- _TESTO DA ANALIZZARE_
────────

Maria José: Da pianista direi la Sonata in si minore di F. Liszt, senza accorgermene è sicuramente entrata a far parte delle opere che mi accompagnano da più tempo. Ogni volta che la rievoco è un momento speciale. È sempre appoggiata al pianoforte. Non l’ho mai suonata in presenza di nessuno e cerco di posticipare il momento da diverso tempo. Per ora è una narrazione che muta con me, ho cambiato centinaia di punti di osservazione, e da ogni angolazione per me rimane una esemplare rappresentazione del dualismo di amore incondizionato.

Hai altre passioni oltre a suonare il tuo strumento (sport/lettura/viaggi/hobby vari/ecc.)?

Gioele: Nonostante la musica occupi una grande percentuale delle mie giornate, ho sviluppato negli anni un grande piacere nella lettura e nella scrittura, e ultimamente anche nella cinematografia.
Gabriele: Ho hobby molto diversi tra di loro nella mia vita, scrivere, recitare, arbitrare partite di calcio… Quello che però porto avanti con più assiduità è il Lindy Hop.
Maria José: Tante! Adoro danzare, viaggiare, fare dei cappellini all’uncinetto e regalarli alle persone a cui voglio bene, dipingere (male), leggere, cucinare, praticare Yoga, genericamente esplorare tutto ciò che non conosco.

Ascolti altri tipi di musica oltre a quella che suoni? Se sì, quali?

Gioele: Nutro un profondo interesse per molti generi musicali che (purtroppo) non mi capita spesso di suonare: dai jazzisti John Coltrane e Miles Davis, al rock anni ’70, con particolare riferimento agli AC/DC e gli Eagles.
Gabriele: Davvero di tutto, dal Jazz al Pop passando per il Rap (italiano e non), Metal, Funky, musica italiana anni Sessanta.
Maria José: Non ascolto tantissima musica. Trovo che il silenzio sia indispensabile per la creazione. Se non ho il silenzio la musica che suono nasce dal condizionamento, il quale mi impedisce di ascoltarmi davvero. Ma se non fossi una musicista di sicuro ne ascolterei tantissima! Adoro follemente l’opera e naturalmente ascoltare la musica dal vivo! Vado spessissimo a sentire concerti, e mi piace tanto assistere alle jam sessions. A casa, oltre al silenzio e alla musica che suono, talvolta riecheggiano musiche di altre terre: canti sacri indiani, musica strumentale orientale… Alcune volte ascolto il cantautorato italiano del secolo scorso.

────────

- _COSA SI CHIEDE_
Scrivi per favore il seguito dell'intervista ai musicisti riportata qui sopra, cominciando subito dopo l'ultima frase.

────────

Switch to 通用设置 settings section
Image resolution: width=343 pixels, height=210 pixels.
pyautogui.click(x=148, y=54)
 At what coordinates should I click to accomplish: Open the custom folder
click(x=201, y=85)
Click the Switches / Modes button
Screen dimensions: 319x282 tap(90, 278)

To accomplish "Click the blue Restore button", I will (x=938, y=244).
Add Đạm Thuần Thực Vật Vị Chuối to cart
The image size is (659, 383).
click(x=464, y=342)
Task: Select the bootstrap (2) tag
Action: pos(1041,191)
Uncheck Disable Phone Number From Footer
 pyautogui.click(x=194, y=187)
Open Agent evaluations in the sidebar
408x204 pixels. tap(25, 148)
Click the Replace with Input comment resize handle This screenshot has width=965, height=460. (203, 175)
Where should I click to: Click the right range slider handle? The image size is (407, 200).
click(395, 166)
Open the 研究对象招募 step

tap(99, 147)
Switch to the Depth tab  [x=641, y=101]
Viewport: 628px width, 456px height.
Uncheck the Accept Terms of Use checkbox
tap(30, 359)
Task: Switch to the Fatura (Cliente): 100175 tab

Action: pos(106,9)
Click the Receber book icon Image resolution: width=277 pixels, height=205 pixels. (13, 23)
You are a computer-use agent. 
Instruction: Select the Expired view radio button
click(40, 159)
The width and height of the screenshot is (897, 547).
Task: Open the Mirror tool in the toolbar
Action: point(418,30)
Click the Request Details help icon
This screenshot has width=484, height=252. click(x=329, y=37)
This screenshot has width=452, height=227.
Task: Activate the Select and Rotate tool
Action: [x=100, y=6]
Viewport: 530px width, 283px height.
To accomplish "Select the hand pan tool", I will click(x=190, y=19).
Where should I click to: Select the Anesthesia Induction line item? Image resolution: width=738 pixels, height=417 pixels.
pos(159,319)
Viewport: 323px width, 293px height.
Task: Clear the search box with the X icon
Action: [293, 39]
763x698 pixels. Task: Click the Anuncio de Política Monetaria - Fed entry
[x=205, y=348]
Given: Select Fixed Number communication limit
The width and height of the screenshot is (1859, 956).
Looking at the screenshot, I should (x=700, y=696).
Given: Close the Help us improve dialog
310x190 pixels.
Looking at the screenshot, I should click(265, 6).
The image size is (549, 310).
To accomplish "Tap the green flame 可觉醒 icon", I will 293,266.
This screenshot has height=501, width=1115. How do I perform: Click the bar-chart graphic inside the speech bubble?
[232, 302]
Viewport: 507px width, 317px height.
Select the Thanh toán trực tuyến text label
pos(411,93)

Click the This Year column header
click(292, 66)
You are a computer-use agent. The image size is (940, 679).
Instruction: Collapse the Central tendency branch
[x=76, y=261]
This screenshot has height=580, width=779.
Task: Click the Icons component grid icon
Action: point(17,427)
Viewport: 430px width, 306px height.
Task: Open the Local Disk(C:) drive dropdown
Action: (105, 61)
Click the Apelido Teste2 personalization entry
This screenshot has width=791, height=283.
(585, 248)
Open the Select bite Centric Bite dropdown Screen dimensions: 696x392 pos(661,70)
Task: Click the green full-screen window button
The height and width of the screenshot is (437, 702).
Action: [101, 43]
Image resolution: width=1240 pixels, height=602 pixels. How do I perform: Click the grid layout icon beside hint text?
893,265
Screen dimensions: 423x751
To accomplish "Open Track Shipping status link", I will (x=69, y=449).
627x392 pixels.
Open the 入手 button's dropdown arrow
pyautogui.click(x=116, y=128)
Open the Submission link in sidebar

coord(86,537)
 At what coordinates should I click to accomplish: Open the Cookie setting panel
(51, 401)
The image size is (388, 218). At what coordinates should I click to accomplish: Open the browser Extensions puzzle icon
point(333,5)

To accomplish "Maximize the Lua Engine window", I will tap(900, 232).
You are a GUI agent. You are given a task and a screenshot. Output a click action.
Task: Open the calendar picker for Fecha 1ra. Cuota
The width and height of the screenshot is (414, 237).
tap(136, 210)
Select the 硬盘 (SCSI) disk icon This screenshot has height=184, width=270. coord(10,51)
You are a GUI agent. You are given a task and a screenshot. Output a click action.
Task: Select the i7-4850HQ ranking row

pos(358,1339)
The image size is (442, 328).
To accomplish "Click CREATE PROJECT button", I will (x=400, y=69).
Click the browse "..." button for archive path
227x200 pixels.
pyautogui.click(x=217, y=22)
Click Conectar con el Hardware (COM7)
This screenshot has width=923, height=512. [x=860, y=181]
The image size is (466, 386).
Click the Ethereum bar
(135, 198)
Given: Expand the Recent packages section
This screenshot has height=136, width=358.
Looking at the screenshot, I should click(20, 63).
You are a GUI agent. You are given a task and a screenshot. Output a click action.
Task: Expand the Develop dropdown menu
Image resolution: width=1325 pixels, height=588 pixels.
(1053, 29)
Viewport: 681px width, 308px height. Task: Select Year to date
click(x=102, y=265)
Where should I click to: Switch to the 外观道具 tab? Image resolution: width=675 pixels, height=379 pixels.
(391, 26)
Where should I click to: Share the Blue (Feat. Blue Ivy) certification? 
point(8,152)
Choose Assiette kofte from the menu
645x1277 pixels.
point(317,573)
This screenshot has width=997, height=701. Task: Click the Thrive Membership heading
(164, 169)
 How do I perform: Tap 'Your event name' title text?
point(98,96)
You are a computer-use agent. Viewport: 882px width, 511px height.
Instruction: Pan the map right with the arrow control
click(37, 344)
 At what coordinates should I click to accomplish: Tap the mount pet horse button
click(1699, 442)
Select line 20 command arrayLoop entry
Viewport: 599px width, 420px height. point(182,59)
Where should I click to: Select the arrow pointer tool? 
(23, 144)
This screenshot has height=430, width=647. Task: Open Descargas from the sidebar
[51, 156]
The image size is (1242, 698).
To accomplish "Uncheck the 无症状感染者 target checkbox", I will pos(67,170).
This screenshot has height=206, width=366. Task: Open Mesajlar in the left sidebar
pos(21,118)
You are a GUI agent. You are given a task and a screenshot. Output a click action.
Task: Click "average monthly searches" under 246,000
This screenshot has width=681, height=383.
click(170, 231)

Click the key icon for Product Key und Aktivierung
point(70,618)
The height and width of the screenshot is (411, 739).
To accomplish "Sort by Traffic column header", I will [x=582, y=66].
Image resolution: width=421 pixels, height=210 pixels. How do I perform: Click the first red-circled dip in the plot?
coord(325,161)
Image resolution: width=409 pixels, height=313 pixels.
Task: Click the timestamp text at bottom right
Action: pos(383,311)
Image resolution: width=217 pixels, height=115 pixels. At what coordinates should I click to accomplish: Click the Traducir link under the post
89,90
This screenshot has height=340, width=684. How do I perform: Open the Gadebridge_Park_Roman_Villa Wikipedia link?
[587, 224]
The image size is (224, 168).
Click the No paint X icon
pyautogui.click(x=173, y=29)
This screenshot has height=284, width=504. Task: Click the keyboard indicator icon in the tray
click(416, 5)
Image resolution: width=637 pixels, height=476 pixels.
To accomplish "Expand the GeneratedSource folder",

────────

- _RISPOSTA_
C’è un disco – di qualsiasi genere – che consiglieresti a tutti di ascoltare?

Gioele: L’integrale delle Sonate di Schumann per violino e pianoforte di Martha Argerich e Gidon Kremer, 1986. Un perfetto esempio di come la musica nasca dal silenzio e diventi una vera e propria forma vitale attraverso il suono.
Gabriele: L’integrale delle Suites per violoncello di Bach incise da Jean-Guihen Queyras o Kind of Blue di Miles Davis.
Maria José: Trovo di grande ispirazione il duo Martha Argerich e Gidon Kremer nelle incisioni di Schumann e Prokofiev, anche se in generale mi verrebbe da consigliare prevalentemente registrazioni di concerti dal vivo, solitamente nettamente superiori ai dischi.

Qual è il libro che stai leggendo quest’estate?

Gioele: L’estate è certamente il periodo che sfrutto maggiormente per la lettura, avendo a disposizione più tempo libero. L’ultimo libro che ho finito di leggere qualche giorno fa è La Verità sul Caso Harry Quebert, un intricante giallo di Joel Dicker, edito da La Nave di Teseo.
Gabriele: Training Mentale per il Musicista di Renate Kloppel.
Maria José: Prossimamente suonerò tanta musica di R. Schumann, dunque sto leggendo nuovamente le pagine di diario scritte da lui e Clara raccolte in “Casa Schumann”.